Las autoridades consideraron la prostitución femenina durante el siglo XIX y parte del XX como un mal social, pero inevitable. El Estado liberal adoptó una postura de aceptación del fenómeno, desde una óptica pragmática, y procurando controlarlo dentro de unos límites. Sus preocupaciones iban encaminadas a enmarcar su ejercicio en un espacio determinado, aislado, evitando el peligro del supuesto escándalo, habida cuenta de la imperante hipocresía de raíz burguesa, y para intentar controlar los aspectos sanitarios del mismo. Para cumplir estos objetivos se legisló. En ningún caso interesaba la realidad social y personal de la prostituta, su explotación y condición de marginada, aunque surgieran movimientos abolicionistas; sería el movimiento obrero quien más se interesaría en la cuestión de la explotación de estas mujeres. El poder no se interesó por abolir la prostitución, ya que se consideró como una especie de válvula de escape para la supuesta incontenible sexualidad masculina con el fin de preservar el matrimonio, pilar del orden burgués. La prostitución ejercería, por lo tanto, una especie de labor social y, por otra parte, proporcionaba sustento a muchas mujeres.

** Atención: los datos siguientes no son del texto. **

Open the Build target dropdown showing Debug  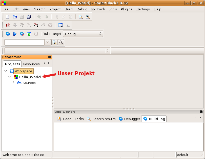(x=83, y=34)
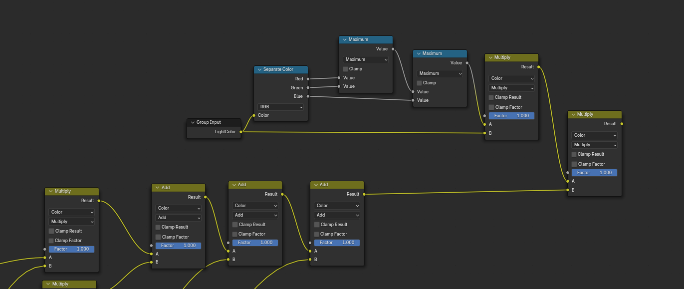Click the Blue output socket of Separate Color
Viewport: 684px width, 289px height.
coord(308,96)
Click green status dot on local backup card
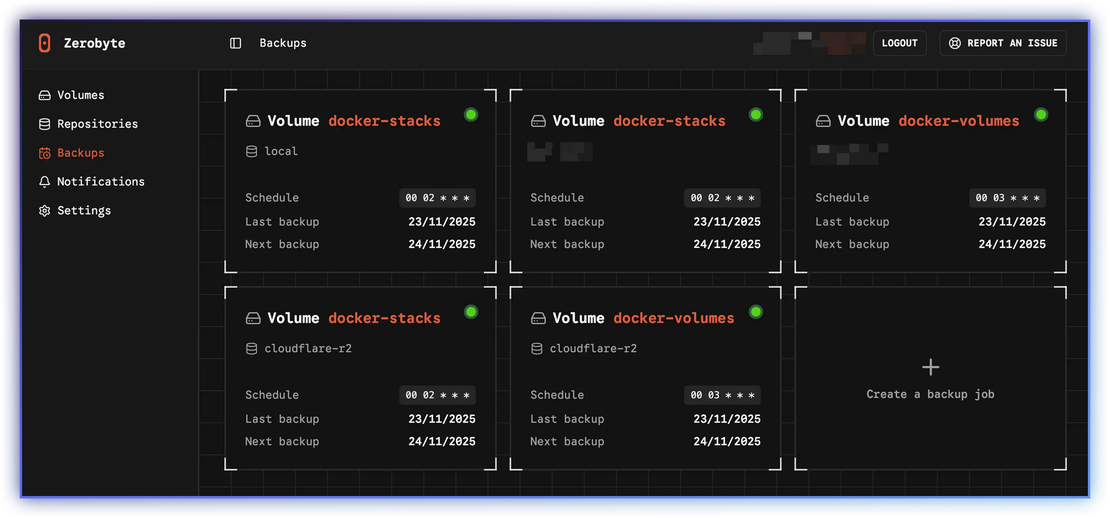This screenshot has height=518, width=1110. pos(471,115)
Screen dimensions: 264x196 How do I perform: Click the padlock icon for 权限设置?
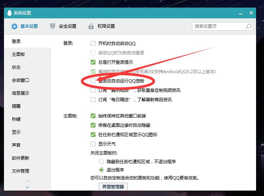coord(91,26)
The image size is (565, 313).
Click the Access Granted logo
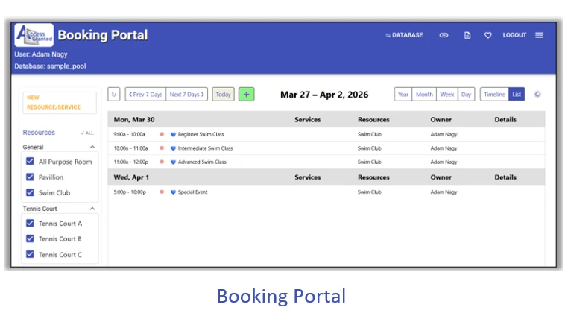coord(34,36)
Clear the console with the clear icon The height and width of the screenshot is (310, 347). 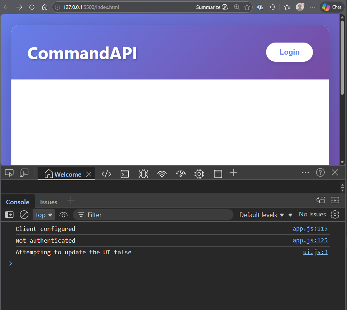(24, 215)
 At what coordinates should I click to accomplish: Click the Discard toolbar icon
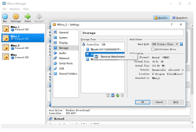click(x=39, y=17)
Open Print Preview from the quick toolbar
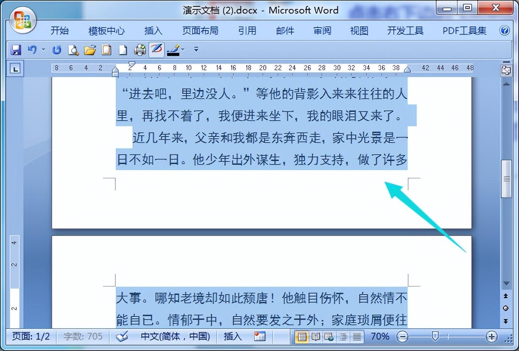The image size is (519, 351). [73, 50]
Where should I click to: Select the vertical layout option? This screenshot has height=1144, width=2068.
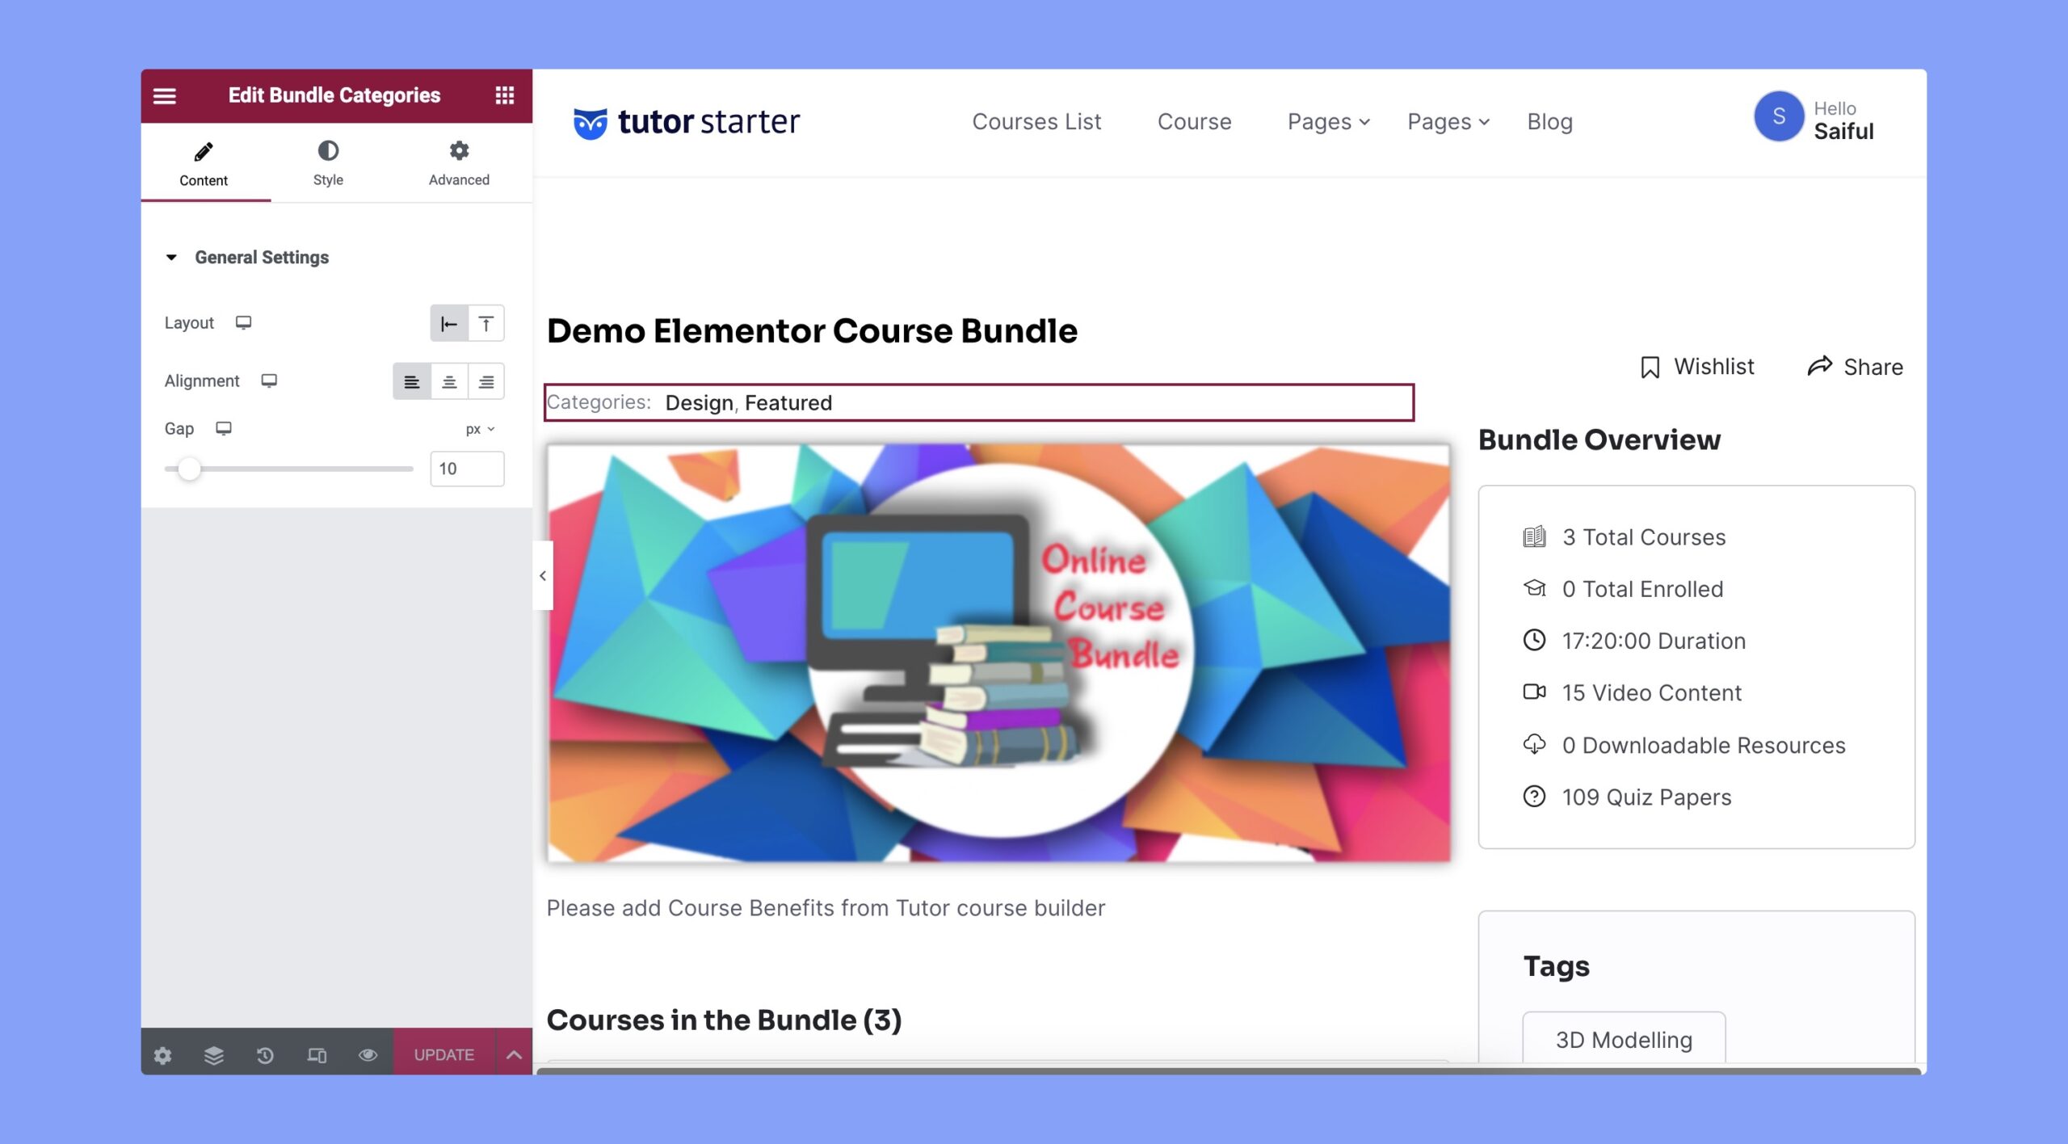point(485,322)
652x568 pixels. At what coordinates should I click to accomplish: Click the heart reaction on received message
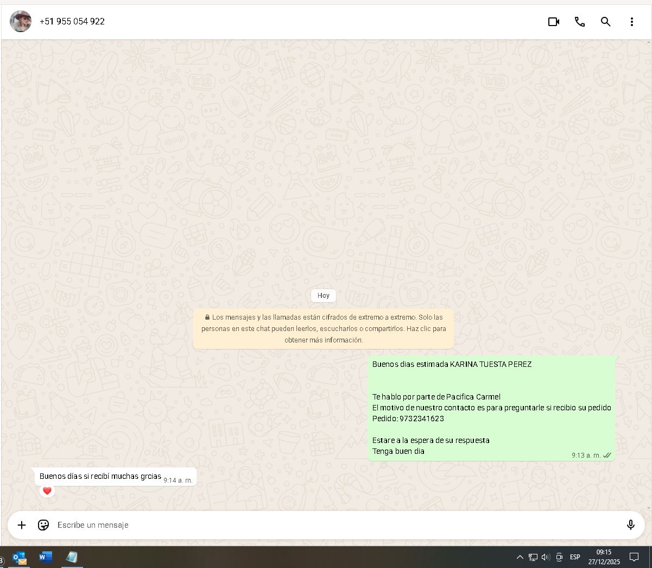point(47,491)
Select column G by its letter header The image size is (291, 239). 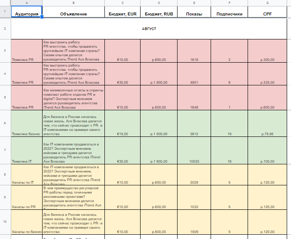(x=267, y=3)
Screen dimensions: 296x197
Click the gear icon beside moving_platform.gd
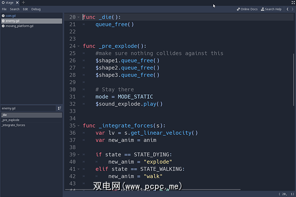point(4,26)
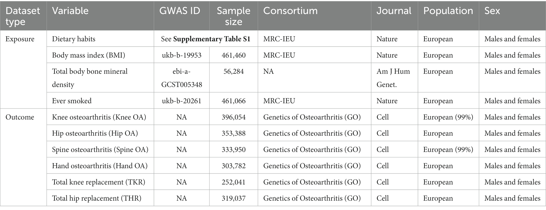Screen dimensions: 546x210
Task: Select the Population column header
Action: click(x=448, y=16)
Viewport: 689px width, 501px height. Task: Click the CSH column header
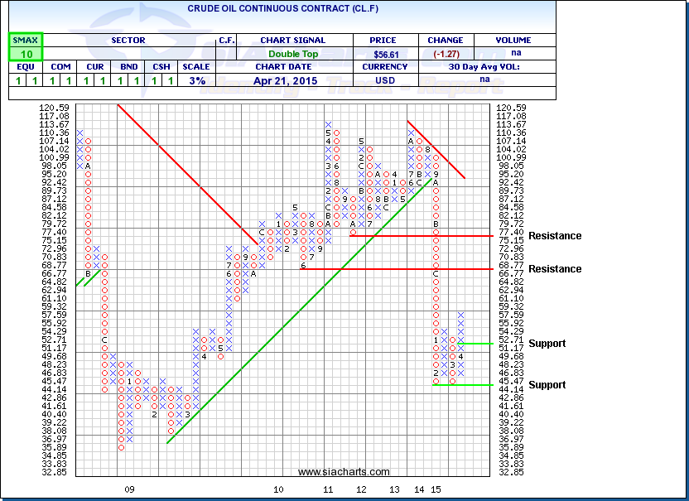[161, 67]
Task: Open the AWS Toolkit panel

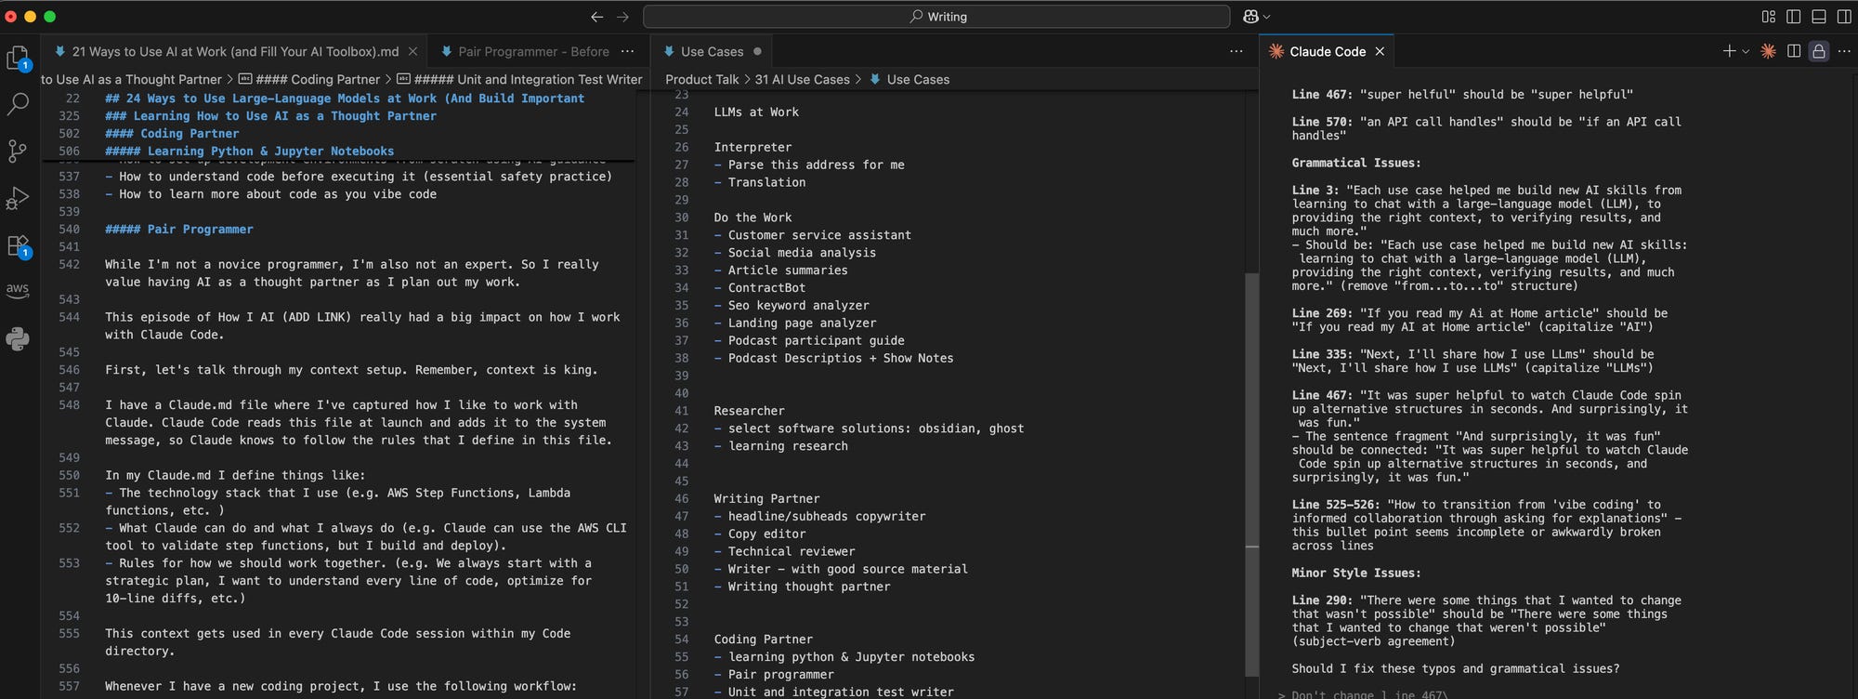Action: [x=18, y=290]
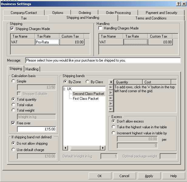Click the first row arrow in grid

click(111, 87)
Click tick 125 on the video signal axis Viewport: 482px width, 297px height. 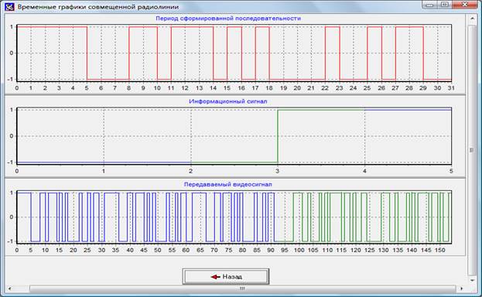point(369,250)
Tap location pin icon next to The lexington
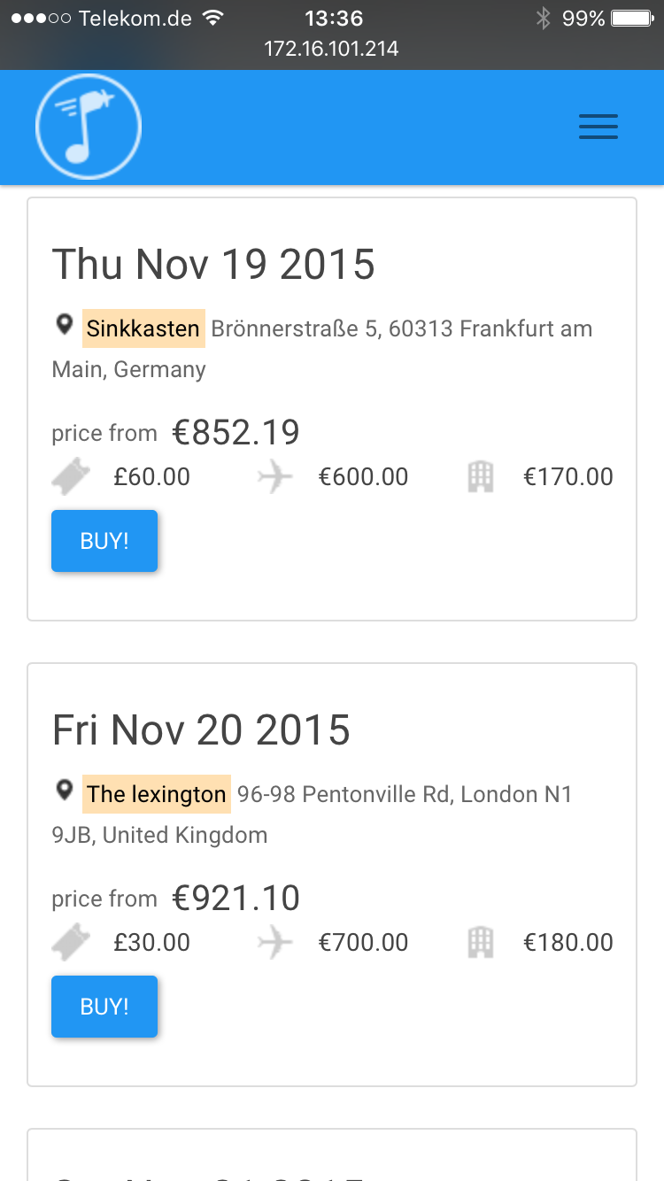The width and height of the screenshot is (664, 1181). click(65, 791)
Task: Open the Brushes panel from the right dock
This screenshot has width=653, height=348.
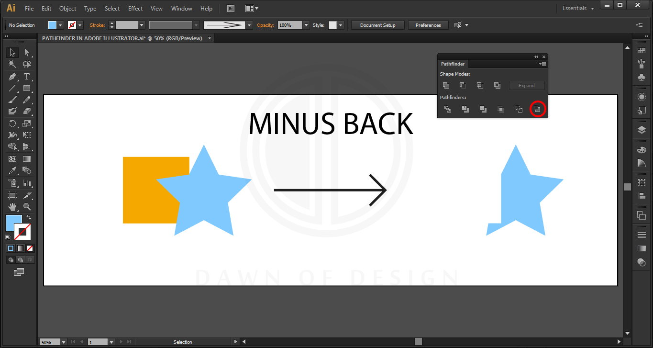Action: coord(641,63)
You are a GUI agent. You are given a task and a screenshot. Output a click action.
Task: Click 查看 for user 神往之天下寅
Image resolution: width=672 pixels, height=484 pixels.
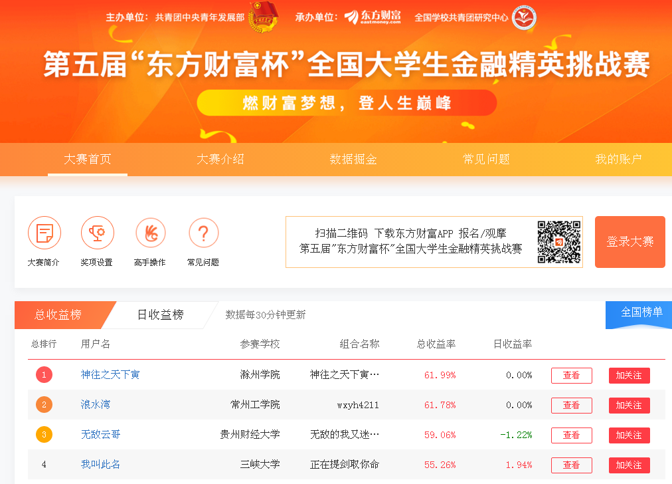point(571,375)
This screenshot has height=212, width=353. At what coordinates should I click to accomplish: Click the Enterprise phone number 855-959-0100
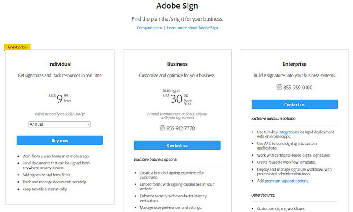(x=298, y=88)
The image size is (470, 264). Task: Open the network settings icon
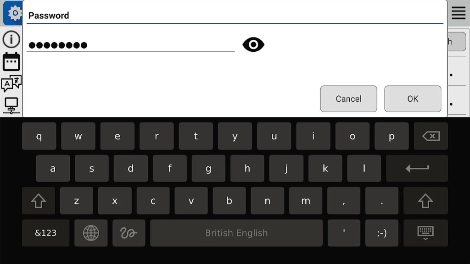(x=11, y=105)
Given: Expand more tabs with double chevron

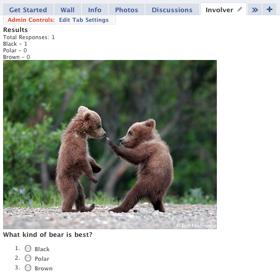Looking at the screenshot, I should 255,10.
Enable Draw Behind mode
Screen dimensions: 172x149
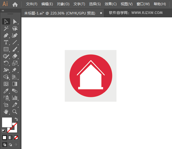[x=10, y=145]
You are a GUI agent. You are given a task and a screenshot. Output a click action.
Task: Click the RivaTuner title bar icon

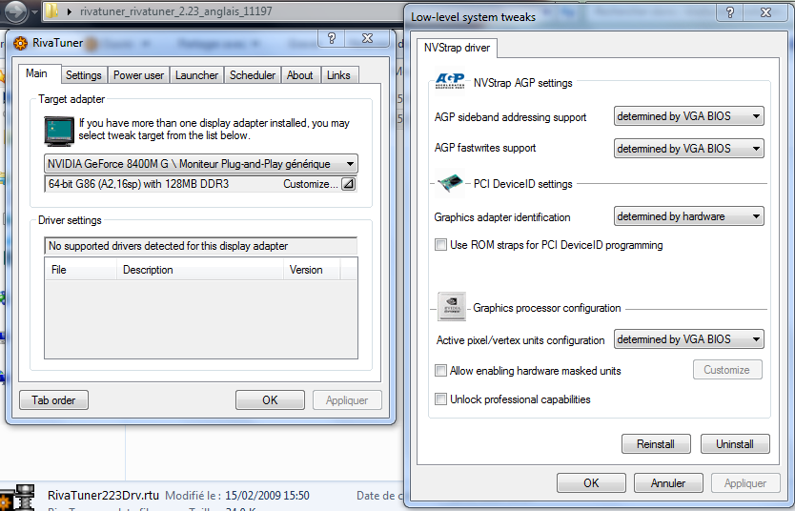tap(21, 42)
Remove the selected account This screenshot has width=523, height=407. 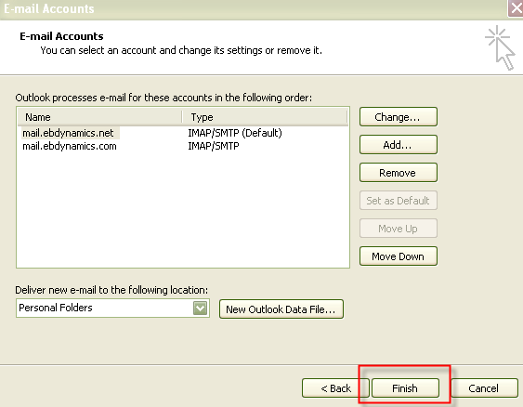[x=399, y=173]
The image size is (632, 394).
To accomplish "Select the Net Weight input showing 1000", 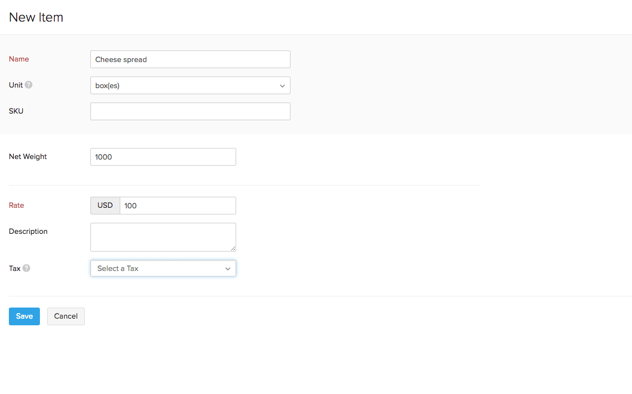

Utilitarismo, pragmatismo y egoísmo o insensibilidad fueron principios fundamentales sobre los que el liberalismo sustentó su teoría y práctica de la prostitución femenina.
El análisis de la legislación nos permite comprobar esta filosofía y preocupaciones del poder: acotación de espacios donde se podría ejercer, como barrios y casas, y control sanitario, obligando a tener cartillas y pasar revisiones médicas periódicas. Durante el siglo XIX estas disposiciones se formularon en el ámbito municipal o provincial, aunque tenemos que acudir al Código Penal en primer lugar, para luego terminar viendo cómo el propio Estado terminaría por tomar cartas en el asunto.
El Código Penal de 1848 no consideró la prostitución como un delito al formar parte del ámbito de la privacidad. Solamente se podrían emprender acciones legales contra las prostitutas, es decir, detenerlas y acusarlas de cometer un delito si infringían las órdenes y reglas sanitarias o por cometer escándalos, los dos peligros que el poder quería evitar a toda costa, como estamos insistiendo. En Madrid, tanto en 1858 como 1865, se aprobaron sendos Reglamentos de obligado cumplimiento para las prostitutas: barrios de la capital donde se podía ejercer la prostitución, matrícula y cartilla sanitaria. Pero, además, las autoridades exigían que las prostitutas tenían que contribuir a los gastos de los servicios médicos y de vigilancia, ya que se consideró que los costes no podrían revertir exclusivamente sobre el erario municipal, una decisión que ejemplifica mucho el espíritu de la legislación. Si por un lado se toleraba el ejercicio de la prostitución y se establecían controles, debían ser las propias prostitutas las que debían contribuir al gasto que dicho control generaba.
El Gobierno Civil de Madrid aprobó en 1877, en tiempos de la Restauración, un Reglamento sobre la inspección médica de las nodrizas y prostitutas. Suponía un paso más en el control de las autoridades, ya que introducía la inspección de los inmuebles donde se ejercía la prostitución, y se elaboraba una clasificación de las denominadas casas de lenocinio. Por fin, se estipulaba una tabla de tarifas y cuotas en función de la categoría de las casas de citas.
Pero como había una evidente disparidad de criterios entre unas provincias y otras, el Gobierno optó por unificar criterios, ya iniciado el siglo XX. En 1908 se aprobó una Real Orden que regulaba la prostitución, de aplicación en todo el país, la primera vez en España y que tiene, por lo tanto, una importancia capital. El Gobierno se sentía incapaz de desterrar la prostitución, considerada una verdadera plaga social, siendo un ejercicio inmoral y además con derivaciones sanitarias. La prostitución debía ser tolerada y tratada, como se habría hecho siempre en todos los “pueblos civilizados”, como una industria dañina, como se hacía con otras industrias insalubres en las legislaciones sanitarias, aunque respetando la figura de la prostituta, que era considerada una desgraciada mujer, en una situación de inferioridad legal, económica y social, en una suerte de paternalismo, pero sin llegar a cuestionar ni atacar los factores que llevaban a una mujer a ser prostituta. Habría que evitar, pues, daños sanitarios y perjuicios a las costumbres públicas, en un verdadero ejercicio de hipocresía. Solamente importaban estas dos cuestiones sobre las que gravita este artículo.